You, the reader, might be asking with good reason, “Don’t we all make choices? Don’t we all want to do good things? Aren’t we all responsible for our actions?” Yes, we all make choices. No, we do not all want to do good things. Yes, we are all responsible for our actions – but only some accept responsibility, own it, do something with it. But I’m not talking about everyone. Please excuse me. I’m talking about educators and people who claim to be so.
“You’re ranting,” you might say. “It’s not becoming. It’s not fun to read. Write this elsewhere.”
But I can’t. I can’t because educators make choices every day that directly impact the lives of others. I can see it because I work with them and I can only speak honestly about what I know and have experienced.
Perhaps context is appropriate.
I spent the day working on a job that isn’t mine because it was the right thing to do and needed to be done. It’s not the first time. It won’t be the last time. I’m willing to do work that I think is important because I know what’s at stake – the well-being of adults I care about and young people I have a social contract with. If that’s not a reason to give my time to something meaningful, I don’t know what is.
But I’m getting a little tired of others’ excuses. I’m getting a little tired of, “I can’t help because I’m doing this other thing.” I’m sure you are. But so am I.
And I’m not angelic or perfect or a martyr, not by a long shot. As I said above, I make choices, too, and sometimes I take the easy way out. But I have also seen the damage that my easy way has caused others and I’m willing to acknowledge that and choose differently. This is what it means to take responsibility and it’s hard. It’s hard to make choices that set me at a crossroads between wearing my educator hat and wearing my friend/colleague hats.

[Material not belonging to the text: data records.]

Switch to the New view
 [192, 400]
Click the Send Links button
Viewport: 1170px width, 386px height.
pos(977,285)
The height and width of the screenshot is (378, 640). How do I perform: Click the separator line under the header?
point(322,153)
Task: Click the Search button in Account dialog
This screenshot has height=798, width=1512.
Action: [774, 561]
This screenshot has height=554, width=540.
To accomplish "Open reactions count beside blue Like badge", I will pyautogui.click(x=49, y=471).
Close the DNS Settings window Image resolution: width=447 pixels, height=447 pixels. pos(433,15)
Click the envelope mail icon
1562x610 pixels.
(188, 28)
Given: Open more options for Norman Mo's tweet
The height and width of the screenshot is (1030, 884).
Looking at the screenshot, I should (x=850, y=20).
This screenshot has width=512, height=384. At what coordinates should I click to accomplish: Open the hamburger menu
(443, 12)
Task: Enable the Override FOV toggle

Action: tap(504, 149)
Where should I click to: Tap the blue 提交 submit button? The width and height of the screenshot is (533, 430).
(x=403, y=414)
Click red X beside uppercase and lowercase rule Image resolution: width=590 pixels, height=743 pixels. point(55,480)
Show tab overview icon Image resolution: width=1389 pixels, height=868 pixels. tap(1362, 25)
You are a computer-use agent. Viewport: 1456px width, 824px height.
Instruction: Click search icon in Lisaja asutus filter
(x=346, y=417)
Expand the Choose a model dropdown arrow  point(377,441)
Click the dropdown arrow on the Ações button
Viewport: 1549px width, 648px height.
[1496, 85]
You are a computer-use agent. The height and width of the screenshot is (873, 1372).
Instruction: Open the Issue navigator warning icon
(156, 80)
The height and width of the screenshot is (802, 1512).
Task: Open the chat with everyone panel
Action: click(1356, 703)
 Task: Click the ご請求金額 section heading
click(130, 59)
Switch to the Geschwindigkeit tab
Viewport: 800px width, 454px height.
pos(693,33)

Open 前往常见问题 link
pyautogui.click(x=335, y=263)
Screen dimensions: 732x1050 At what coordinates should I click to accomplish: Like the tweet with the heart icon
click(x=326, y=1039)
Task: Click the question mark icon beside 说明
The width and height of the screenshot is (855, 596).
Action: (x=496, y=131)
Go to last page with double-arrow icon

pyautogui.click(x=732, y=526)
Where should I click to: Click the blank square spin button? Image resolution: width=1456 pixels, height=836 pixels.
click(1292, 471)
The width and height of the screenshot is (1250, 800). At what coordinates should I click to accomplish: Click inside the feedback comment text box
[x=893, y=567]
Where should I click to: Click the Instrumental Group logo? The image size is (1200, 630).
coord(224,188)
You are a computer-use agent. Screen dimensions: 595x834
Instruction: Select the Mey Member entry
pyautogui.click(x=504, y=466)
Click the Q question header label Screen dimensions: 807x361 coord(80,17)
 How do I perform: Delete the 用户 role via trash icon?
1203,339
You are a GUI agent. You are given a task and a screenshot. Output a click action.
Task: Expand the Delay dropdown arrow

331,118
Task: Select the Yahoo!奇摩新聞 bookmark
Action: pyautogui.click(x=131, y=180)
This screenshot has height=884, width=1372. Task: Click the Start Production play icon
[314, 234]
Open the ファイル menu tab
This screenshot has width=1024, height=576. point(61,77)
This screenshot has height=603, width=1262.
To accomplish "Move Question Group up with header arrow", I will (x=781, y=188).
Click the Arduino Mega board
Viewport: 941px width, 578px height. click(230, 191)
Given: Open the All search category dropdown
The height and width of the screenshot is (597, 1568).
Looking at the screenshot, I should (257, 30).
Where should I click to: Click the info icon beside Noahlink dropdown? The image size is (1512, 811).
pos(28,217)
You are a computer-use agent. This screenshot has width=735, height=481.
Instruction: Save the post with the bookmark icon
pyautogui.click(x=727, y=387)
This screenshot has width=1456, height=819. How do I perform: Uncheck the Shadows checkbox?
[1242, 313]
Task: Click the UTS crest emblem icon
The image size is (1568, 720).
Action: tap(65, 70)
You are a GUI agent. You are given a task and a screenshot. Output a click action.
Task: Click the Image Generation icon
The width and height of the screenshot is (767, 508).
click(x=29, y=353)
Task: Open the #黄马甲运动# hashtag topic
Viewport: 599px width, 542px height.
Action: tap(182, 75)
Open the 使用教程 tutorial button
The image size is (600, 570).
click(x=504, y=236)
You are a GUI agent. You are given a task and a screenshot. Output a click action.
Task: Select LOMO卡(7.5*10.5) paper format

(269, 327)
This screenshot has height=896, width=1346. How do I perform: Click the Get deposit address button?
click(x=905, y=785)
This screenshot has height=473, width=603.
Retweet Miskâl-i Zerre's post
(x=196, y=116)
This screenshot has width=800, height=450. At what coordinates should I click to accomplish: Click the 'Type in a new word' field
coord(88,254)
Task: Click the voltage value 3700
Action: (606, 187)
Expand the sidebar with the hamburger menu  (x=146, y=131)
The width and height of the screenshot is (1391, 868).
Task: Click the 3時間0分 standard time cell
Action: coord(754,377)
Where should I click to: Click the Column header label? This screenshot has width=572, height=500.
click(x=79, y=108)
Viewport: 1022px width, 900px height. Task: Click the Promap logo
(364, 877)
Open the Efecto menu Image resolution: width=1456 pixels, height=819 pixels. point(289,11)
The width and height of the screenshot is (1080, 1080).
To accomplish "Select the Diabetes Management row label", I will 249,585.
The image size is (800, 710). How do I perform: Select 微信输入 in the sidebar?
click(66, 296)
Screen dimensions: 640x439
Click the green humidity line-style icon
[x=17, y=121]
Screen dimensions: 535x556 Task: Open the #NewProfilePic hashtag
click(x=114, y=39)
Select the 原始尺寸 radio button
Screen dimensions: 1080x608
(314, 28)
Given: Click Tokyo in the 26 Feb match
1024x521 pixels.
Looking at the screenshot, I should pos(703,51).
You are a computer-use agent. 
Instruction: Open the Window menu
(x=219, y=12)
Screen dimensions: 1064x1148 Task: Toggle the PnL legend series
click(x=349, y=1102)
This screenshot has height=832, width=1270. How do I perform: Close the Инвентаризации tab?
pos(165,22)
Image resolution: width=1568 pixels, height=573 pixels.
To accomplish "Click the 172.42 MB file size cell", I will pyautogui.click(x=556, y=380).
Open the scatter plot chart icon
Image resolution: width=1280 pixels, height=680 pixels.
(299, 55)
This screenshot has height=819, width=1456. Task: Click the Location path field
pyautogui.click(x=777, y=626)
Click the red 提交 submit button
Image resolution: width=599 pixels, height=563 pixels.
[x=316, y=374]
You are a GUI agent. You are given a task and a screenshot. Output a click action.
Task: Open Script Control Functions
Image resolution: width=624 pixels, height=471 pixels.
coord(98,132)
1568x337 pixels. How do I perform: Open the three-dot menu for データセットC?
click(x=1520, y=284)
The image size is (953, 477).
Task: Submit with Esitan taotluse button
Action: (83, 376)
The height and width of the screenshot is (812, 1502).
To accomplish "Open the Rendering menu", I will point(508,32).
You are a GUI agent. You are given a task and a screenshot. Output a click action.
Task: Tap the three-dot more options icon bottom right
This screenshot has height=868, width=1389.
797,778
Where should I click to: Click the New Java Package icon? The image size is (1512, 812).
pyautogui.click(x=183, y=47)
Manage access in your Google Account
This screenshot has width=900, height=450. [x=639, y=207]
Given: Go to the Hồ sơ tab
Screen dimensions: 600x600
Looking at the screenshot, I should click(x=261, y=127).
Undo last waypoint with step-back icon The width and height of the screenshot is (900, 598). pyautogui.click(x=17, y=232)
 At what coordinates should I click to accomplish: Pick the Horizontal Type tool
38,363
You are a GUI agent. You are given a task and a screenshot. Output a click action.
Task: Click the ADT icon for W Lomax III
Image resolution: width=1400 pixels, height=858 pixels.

I made that choice today and I don’t know if I did the right thing. But I know I did what I could and I have to close this day feeling at peace with a difficult choice that has very sharp edges on all sides.
All of this makes me only human, doesn’t it? And a vulnerable one at at that. If this is what it takes to make the world a better, more peaceful place then at least I know I’ve done whatever it is that I can do.
Today.
Tomorrow is a different day.
And I’ll keep trying. I don’t always do the right thing but I try and this is my public commitment to continue doing so.
Sometimes I take a moment away from my focus on young people and ask myself the same questions, “Who are you? Who do you want to be?” I don’t always know the answer to the former but the latter is quite clear: I want to be an educator and I want to be a good person. Owning this makes sense to me.
Why publish this post? Because I’m human, too, and an agent in constructing a world. I know that I make choices. And I’m trying damn hard to make the right ones.